Exercise data:

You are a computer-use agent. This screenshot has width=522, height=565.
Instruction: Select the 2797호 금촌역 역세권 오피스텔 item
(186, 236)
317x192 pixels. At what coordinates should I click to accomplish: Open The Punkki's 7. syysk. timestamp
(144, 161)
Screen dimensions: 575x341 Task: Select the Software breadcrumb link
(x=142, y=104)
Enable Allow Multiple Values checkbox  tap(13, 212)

...

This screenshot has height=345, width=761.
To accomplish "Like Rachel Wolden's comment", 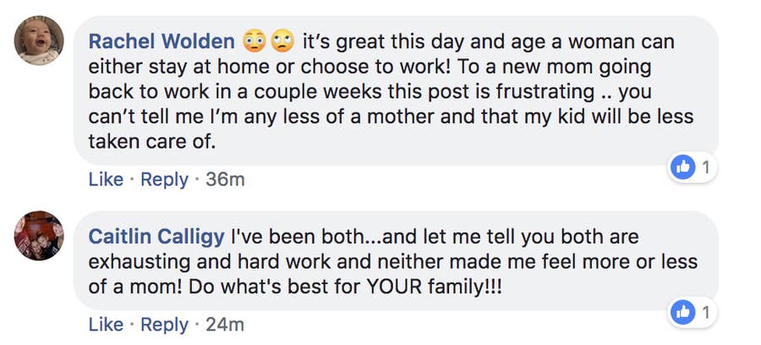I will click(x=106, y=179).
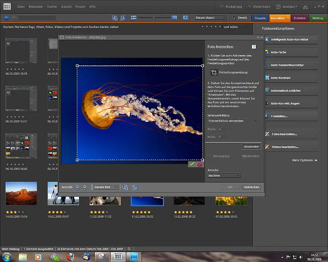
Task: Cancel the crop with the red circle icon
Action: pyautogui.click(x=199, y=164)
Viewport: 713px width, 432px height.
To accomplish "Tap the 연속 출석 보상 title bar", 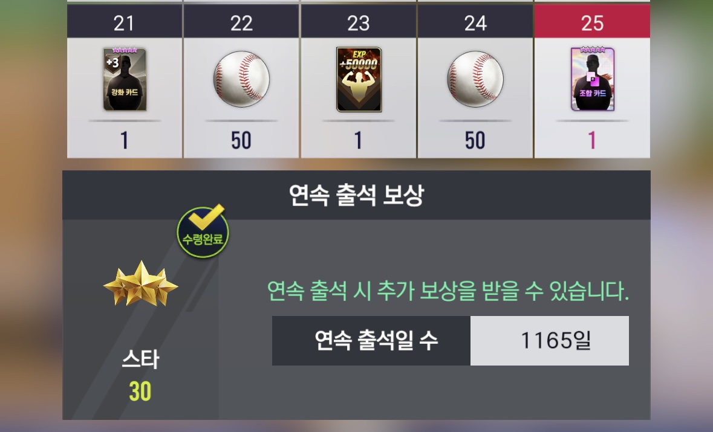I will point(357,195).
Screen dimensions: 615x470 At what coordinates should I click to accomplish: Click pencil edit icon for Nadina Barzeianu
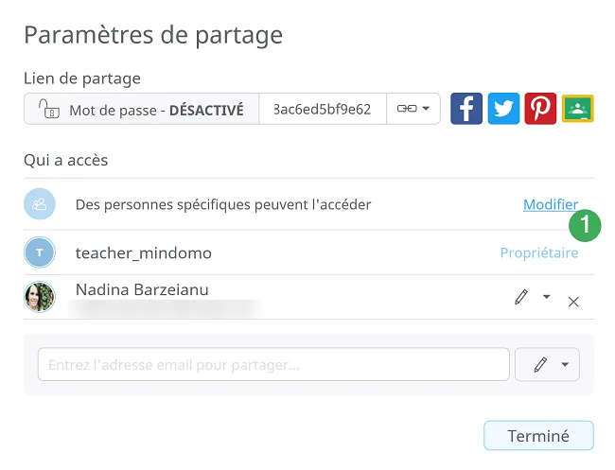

* * *

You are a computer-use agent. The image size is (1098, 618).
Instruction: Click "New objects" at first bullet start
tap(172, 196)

Exercise: In the entries above, identify every line with the word "agent". Copy those lines.

Answer section:
You are a computer-use agent. This screenshot has width=522, height=565.
You are a computer-use agent. The image size is (1098, 618).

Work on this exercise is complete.